Reducing the number of pipeline stages is the first aspect of router design. Peh and Daily [119] proposed speculative SA to reduce the number of pipeline stages by one; their design speculatively performs SA in parallel with VA. Mullins et al. [112] further used the speculative ST to reduce the number of stages by one more. Their design allows the packet to go straight into the ST under low loads. Matsutani et al. [104] evaluated the performance of several different prediction algorithms. The speculative SA and ST need an additional switch allocator, increasing the router complexity. On the basis of priority allocation, Kim [76] proposed a low-cost router for DOR. It simplifies the router into two multiplexers and a few buffers. To support low-latency transmission, the router assigns higher priorities to straight-traveling packets than to turning ones. Recently, Kim et al. [75] extended this low-cost router to hierarchical ring networks. Hayenga and Lipasti [52] observed that most NoC packets are short packets, and they creatively leveraged the property of XOR logic into NoC router designs. Their proposed NoX router eliminates one pipeline stage, while it does not induce additional switch allocators. The NoX router needs additional effort to handle long packets. Our group researches low-latency routers. By adding directly connecting channels between input and output ports, Lai et al. [87] implemented a low-cost single-cycle router.
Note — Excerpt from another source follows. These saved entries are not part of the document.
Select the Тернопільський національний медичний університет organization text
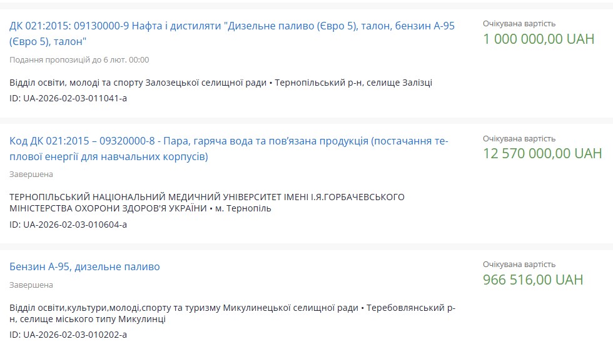Viewport: 613px width, 349px height. pos(206,197)
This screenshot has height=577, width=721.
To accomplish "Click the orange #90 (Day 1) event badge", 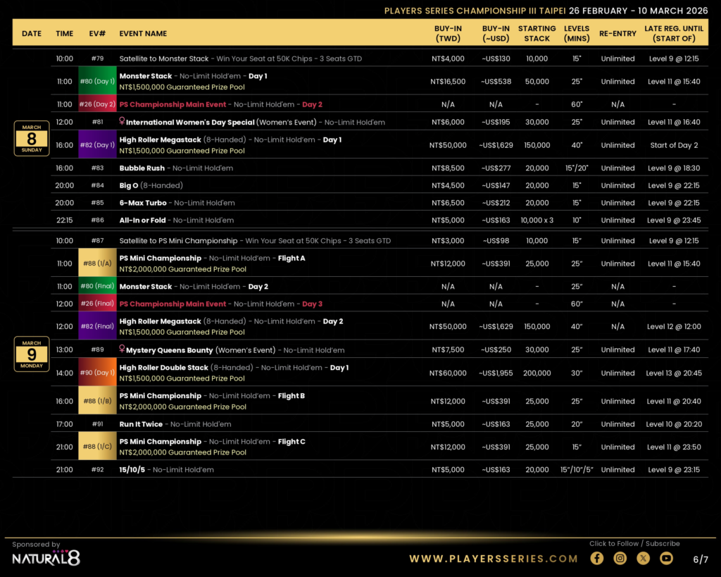I will 96,373.
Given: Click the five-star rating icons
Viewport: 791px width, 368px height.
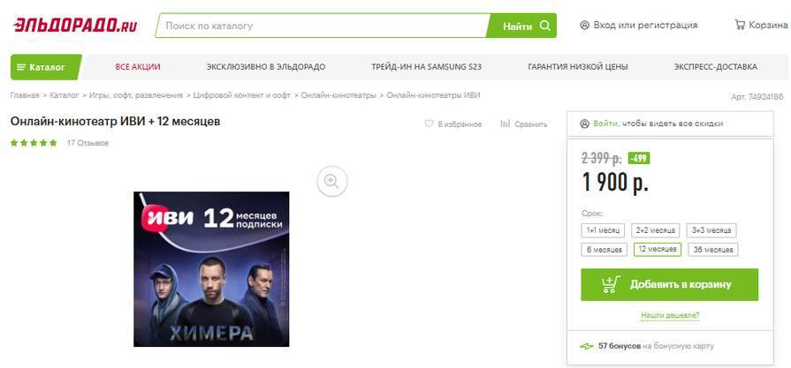Looking at the screenshot, I should [34, 143].

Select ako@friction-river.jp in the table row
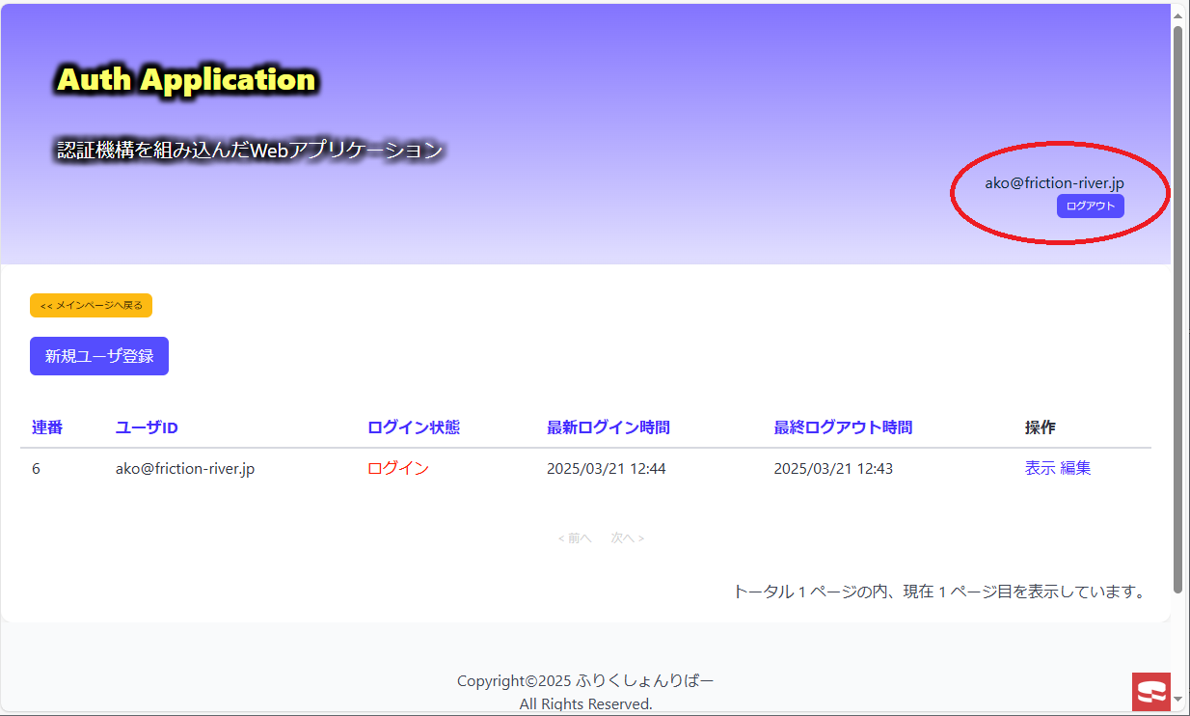tap(185, 469)
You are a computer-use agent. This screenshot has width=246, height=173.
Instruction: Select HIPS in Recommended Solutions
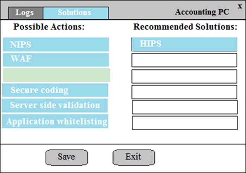click(x=184, y=44)
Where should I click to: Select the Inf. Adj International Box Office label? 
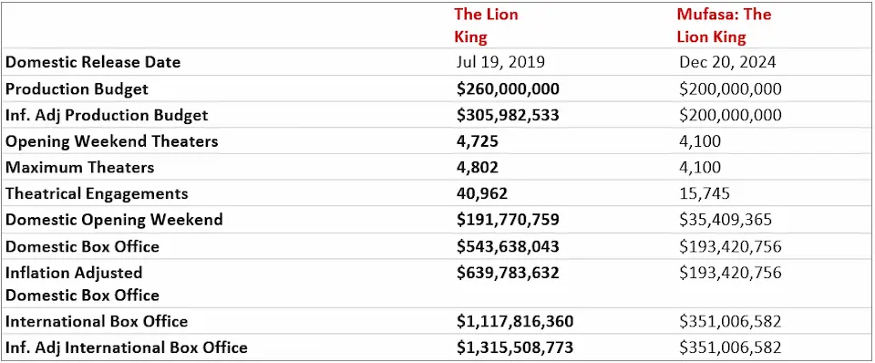click(126, 347)
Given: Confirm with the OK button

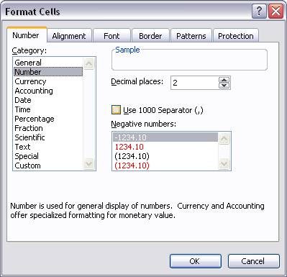Looking at the screenshot, I should (x=196, y=261).
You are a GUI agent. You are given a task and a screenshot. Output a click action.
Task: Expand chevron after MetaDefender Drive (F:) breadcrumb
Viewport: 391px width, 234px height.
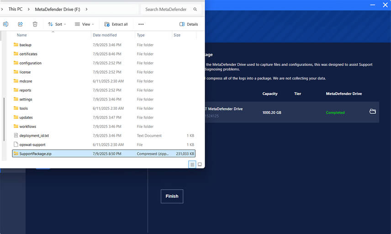click(x=86, y=9)
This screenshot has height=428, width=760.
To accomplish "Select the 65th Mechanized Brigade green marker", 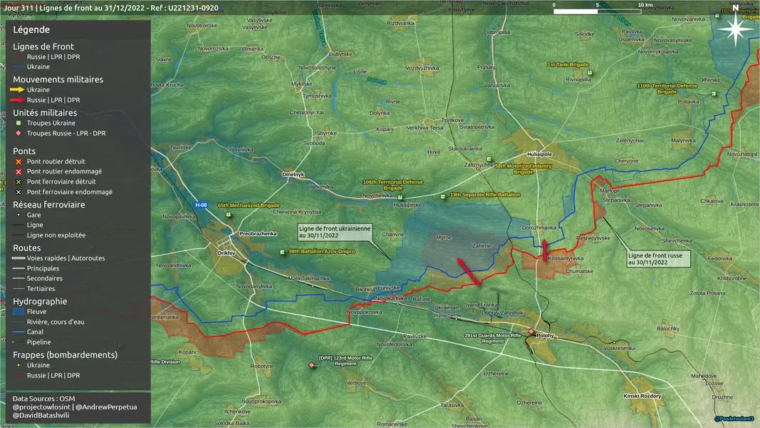I will [x=229, y=215].
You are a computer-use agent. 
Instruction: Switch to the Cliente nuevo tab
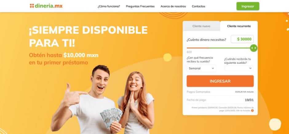click(201, 26)
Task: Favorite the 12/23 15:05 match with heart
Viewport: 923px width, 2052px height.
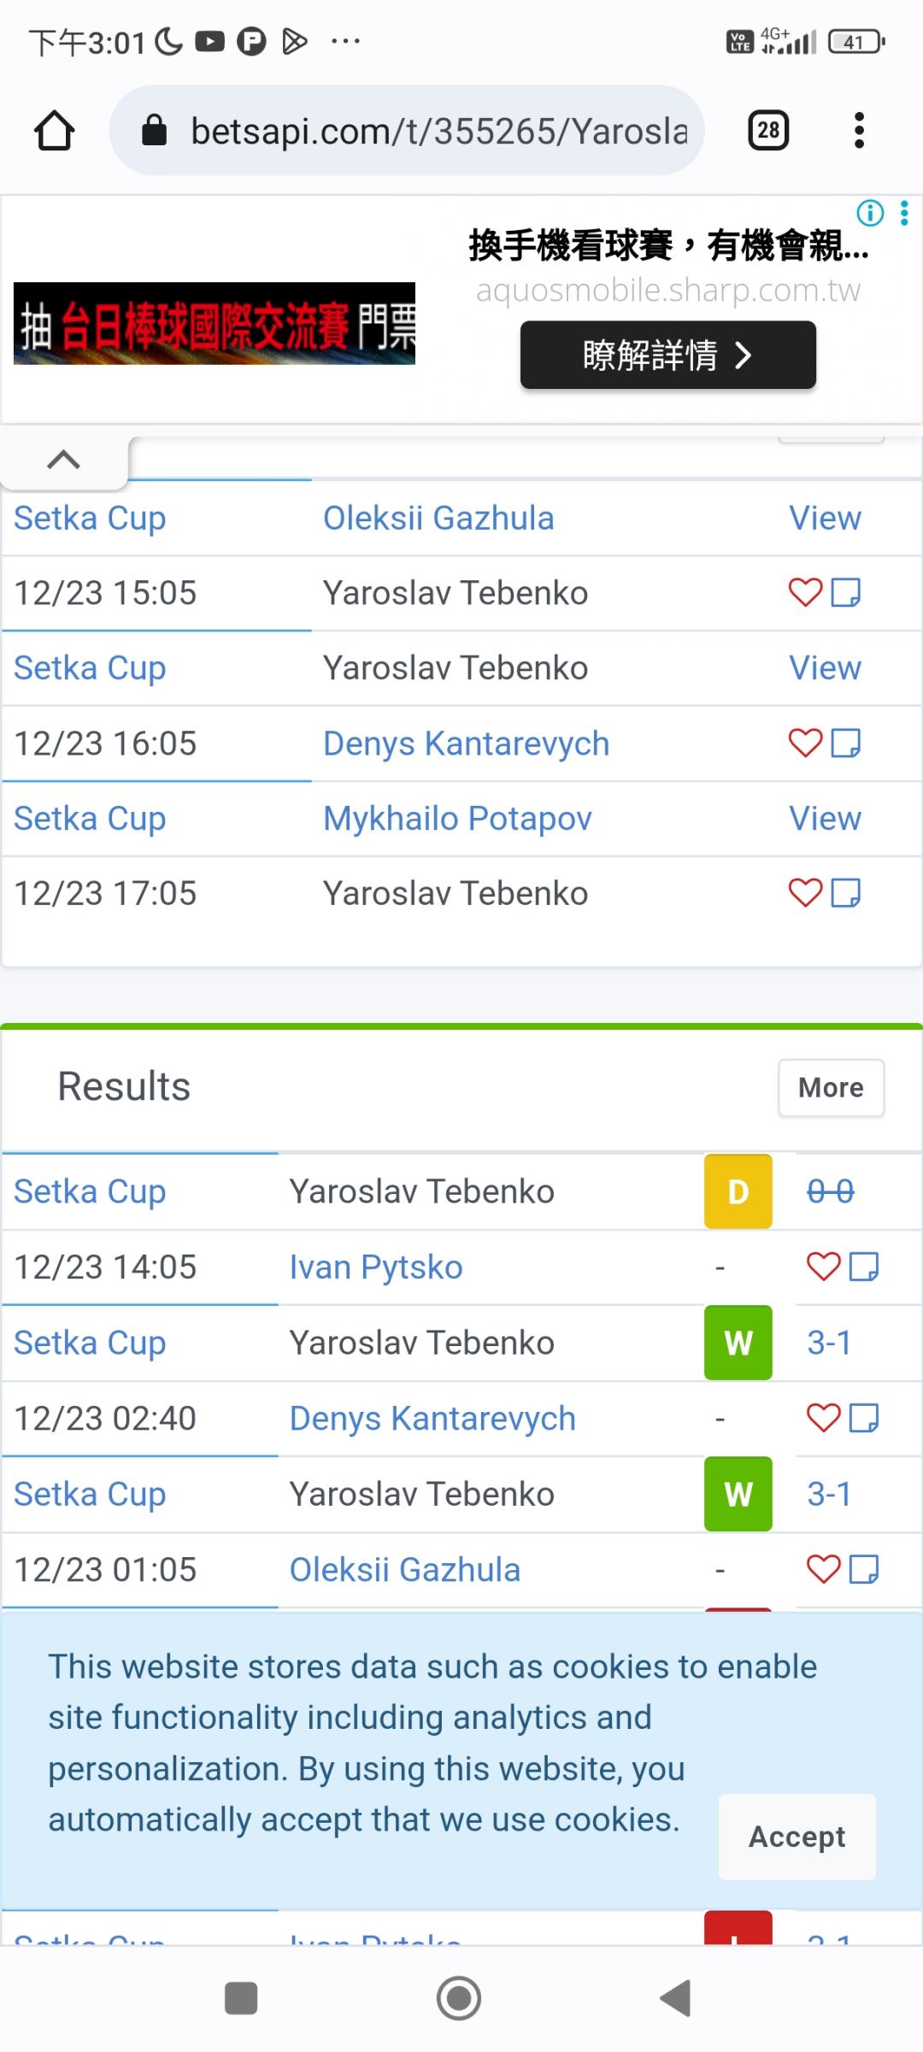Action: pos(805,592)
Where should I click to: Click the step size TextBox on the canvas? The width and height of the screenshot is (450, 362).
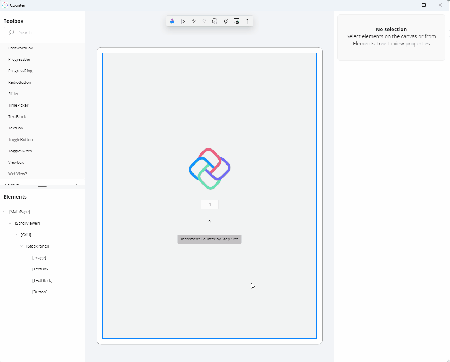coord(209,204)
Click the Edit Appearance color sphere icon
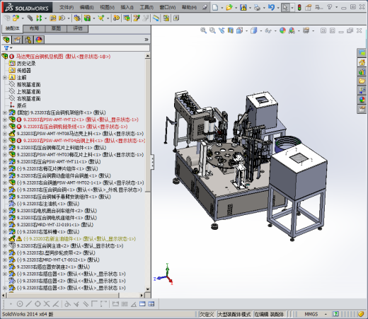Viewport: 368px width, 319px height. pos(282,30)
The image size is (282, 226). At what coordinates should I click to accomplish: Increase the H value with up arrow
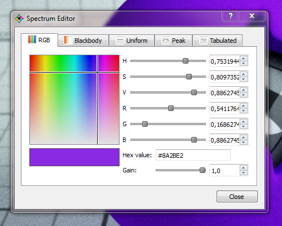pyautogui.click(x=244, y=58)
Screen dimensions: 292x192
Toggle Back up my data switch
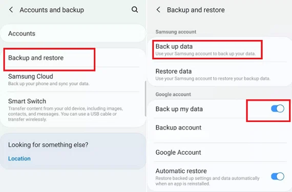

Reducing the buffer overhead is the second aspect for router design. The dynamically allocated multiqueue (DAMQ) buffer [136] is an efficient way to reduce buffer amount requirements. The ViChaR design proposed by Nicopoulos et al. [113] introduced the DAMQ buffer into the NoC buffer design, and it achieves obvious area and power improvements. Xu et al. [147] noticed the ViChaR structure needs too many VCs, which limits the frequencies. Thus, they proposed a DAMQ structure with limited and constant VCs. Ramanujam et al. [124] implemented a distributed buffer to achieve the performance of the output buffer, while avoiding the overhead of the output buffer. Their design configures both input buffers and DAMQ-style center buffers in NoC routers. Ahmadinia et al. [4] proposed a DAMQ buffer to share buffers among different physical ports. Becker et al. [10] observed that previous DAMQ buffer designs cannot support QoS efficiently; thus, they proposed a DAMQ buffer design which assigns a minimum number of buffers to each VC to provide QoS support. The elastic buffer proposed by Michelogiannakis et al. [106] utilizes flip-flops inside long channels and routers as buffers, thus removing router input buffers. Kodi et al. [80] used repeaters inside channels as buffers, which reduces the input buffer amount. Kim et al. [74] observed that most buffers are idle during the application running period; thus, they applied fine-grained power-gating techniques to control the status of each buffer slot to reduce power consumption.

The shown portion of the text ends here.